Con él coincido en que ¿Que tal Pussycat? terminó siendo un mal film por el exceso de actores famosos y las interferencias y cambios que tuvo que aceptar en el guion. Disiento en cambio con su negatividad frente a Interiors, que él considera como un intento fallido de imitar a Bergman y que a mí me pareció excelente. Pero finalmente, ¿que sentido tiene elogiar o criticar un director de cine tan parecido a esos vendedores que, antes de E Bay, llamaban constantemente a nuestra puerta con nuevos productos, algunos buenos y otros no tanto?

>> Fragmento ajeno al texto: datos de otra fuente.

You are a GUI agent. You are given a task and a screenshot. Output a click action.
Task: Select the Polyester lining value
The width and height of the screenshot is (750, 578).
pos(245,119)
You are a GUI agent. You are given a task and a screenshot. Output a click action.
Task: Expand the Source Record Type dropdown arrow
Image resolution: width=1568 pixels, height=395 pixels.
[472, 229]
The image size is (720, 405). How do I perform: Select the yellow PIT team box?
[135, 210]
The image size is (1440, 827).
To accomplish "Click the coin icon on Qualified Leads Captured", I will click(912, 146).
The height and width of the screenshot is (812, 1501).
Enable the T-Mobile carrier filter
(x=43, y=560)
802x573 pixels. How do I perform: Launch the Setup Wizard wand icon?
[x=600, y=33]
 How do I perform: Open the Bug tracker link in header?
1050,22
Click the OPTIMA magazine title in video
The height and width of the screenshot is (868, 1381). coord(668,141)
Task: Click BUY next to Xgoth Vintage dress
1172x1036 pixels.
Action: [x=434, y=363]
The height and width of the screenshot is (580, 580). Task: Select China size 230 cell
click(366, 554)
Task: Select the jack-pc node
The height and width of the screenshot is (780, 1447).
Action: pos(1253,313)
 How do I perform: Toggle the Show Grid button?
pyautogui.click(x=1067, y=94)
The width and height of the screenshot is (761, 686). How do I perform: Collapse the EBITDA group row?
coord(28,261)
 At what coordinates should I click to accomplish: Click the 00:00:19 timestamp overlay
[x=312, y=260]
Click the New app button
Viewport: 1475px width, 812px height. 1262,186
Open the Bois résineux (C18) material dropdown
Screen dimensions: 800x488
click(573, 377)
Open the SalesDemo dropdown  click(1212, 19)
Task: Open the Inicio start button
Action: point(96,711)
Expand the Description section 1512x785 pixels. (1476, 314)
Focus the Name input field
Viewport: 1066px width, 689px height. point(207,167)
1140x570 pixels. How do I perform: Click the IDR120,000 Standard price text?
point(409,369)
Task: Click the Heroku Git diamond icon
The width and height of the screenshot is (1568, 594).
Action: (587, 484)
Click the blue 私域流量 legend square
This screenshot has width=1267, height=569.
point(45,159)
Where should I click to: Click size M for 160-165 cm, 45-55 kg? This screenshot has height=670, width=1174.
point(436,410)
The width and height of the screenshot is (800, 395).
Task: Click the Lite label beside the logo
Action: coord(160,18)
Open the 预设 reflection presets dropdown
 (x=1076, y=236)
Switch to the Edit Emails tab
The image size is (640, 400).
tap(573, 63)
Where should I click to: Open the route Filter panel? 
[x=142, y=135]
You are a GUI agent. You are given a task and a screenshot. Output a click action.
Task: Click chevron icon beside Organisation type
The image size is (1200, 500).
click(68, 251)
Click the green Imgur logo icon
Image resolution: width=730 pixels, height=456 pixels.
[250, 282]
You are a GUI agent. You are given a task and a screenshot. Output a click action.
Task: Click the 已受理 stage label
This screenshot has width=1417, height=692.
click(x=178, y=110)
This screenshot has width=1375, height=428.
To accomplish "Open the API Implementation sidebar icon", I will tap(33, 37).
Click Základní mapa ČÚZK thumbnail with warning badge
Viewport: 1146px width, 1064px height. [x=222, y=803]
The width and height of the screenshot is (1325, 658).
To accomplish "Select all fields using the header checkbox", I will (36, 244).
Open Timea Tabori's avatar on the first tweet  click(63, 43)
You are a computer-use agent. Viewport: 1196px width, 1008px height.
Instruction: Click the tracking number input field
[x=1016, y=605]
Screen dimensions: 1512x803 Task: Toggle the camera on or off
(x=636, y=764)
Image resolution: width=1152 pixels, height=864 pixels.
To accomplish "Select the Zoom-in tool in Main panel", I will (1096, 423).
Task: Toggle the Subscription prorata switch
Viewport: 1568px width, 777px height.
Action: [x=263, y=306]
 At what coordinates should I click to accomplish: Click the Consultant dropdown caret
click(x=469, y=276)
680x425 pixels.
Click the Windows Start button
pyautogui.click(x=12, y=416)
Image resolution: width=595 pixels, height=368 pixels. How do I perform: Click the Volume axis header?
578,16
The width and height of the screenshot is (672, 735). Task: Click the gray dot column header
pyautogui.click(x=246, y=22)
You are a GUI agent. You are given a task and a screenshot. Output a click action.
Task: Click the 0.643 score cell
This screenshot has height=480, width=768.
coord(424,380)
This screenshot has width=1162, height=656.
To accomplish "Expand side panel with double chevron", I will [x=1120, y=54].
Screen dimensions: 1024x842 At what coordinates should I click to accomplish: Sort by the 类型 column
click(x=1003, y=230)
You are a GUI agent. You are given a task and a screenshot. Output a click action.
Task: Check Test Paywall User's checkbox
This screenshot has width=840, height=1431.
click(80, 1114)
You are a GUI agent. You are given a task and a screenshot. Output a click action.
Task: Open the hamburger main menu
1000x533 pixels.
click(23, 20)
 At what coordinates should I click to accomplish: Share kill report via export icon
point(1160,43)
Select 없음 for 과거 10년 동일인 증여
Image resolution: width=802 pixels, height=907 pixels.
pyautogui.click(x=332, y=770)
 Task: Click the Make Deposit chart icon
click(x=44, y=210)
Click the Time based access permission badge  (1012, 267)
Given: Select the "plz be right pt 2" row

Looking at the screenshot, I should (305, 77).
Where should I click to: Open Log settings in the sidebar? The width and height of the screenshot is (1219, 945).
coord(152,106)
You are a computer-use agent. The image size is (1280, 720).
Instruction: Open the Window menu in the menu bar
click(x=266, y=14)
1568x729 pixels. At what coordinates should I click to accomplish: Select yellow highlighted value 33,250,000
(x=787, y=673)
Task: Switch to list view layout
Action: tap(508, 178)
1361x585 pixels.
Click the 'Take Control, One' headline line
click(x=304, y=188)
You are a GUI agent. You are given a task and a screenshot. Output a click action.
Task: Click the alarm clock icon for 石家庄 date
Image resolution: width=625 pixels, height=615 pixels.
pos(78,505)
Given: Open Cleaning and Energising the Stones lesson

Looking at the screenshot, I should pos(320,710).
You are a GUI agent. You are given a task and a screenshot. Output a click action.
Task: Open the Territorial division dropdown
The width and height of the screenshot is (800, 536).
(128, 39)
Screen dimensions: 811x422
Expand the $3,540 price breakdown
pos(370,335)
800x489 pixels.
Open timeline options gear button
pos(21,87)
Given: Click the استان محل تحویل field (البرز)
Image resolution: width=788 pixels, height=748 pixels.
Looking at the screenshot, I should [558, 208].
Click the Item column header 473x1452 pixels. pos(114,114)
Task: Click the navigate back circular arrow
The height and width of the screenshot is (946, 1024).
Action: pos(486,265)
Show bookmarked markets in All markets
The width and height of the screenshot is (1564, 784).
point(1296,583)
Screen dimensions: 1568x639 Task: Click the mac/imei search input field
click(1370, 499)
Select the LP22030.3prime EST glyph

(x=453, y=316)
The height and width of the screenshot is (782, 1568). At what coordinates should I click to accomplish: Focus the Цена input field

Un aspecto fundamental del libro son las descripciones que asocian a Allen con las ciudades que terminan siendo las protagonistas principales en algunas de sus películas. A muchos españoles les fastidia tanto Vicky, Cristina, Barcelona como a los ingleses Match Point y a los italianos A Roma con amor. Les fastidia porque piensan que estas pelis no reflejan la realidad de ciudades que sienten de su propiedad. Pero ocurre que Barcelona, Londres, Roma o Paris también pueden verse “desde afuera” y es gracias a los extranjeros que adquieren un carácter mítico. La realidad de quienes allí viven no importan demasiado a los ojos de quienes buscan alejarse de sus realidades cotidianas en busca de un ensueño lejano. Nada más irreal que el Volare final de A Roma como amor pero, ¡que recuerdo genuino de Roma para quienes en toda su vida no alcanzan a estar allí más que unos pocos días!
Woody Allen lo mistifica todo como un neoyorkino que una vez en Europa abren los ojos con irritante ingenuidad, y la boca con humor irrespetuoso, pero en lo que a New York respecta somos nosotros los que quedamos boquiabiertos y romanticones. Su New York, nos advierte, no es el de Edith Wharton, Henry James y Scott Fitzgerald sino más bien el de Jimmy Cannon, un periodista deportivo que se hizo famoso porque cuando no tenía nada que escribir sobre deportes llenaba sus columnas con los temas más disparatados, siempre preludiando con un Nadie me ha pedido que escriba sobre ésto, pero…. Y también el New York de Mel Brooks respira en el libro de Allen, que aunque no se haya rendido a muchas obras maestras de la literatura y el cine, adora las comedias musicales. Lo que más lamenta es que a pesar de haber recibido millones nunca pudo hacer una gran película, y lo que más envidia es no haber escrito Un tranvía llamado deseo. Lo que menos envidia es retozar un prado.
El libro termina con una irónica alusión admirativa a grandes mujeres como Eleanor Roosevelt, Mae West y su prima Rita. También incluye a Soon-Yi, no porque si no la incluyo me va a pegar en la rótula con un rodillo, sino porque a los cinco años se hizo a la calle sola en busca de una vida mejor. Y como Soon-Yi, pareciera que Allen ha aprendido a vivir sin buscar reconocimientos: mas que vivir en los corazones y la mente del público, prefiero vivir en mi piso. No hay caso, finalmente no queda otra que cultivar nuestro jardín. Tal vez Mia y Ronan Farrow llegarán un día a hacerlo como Soon-Yi y Woody Allen.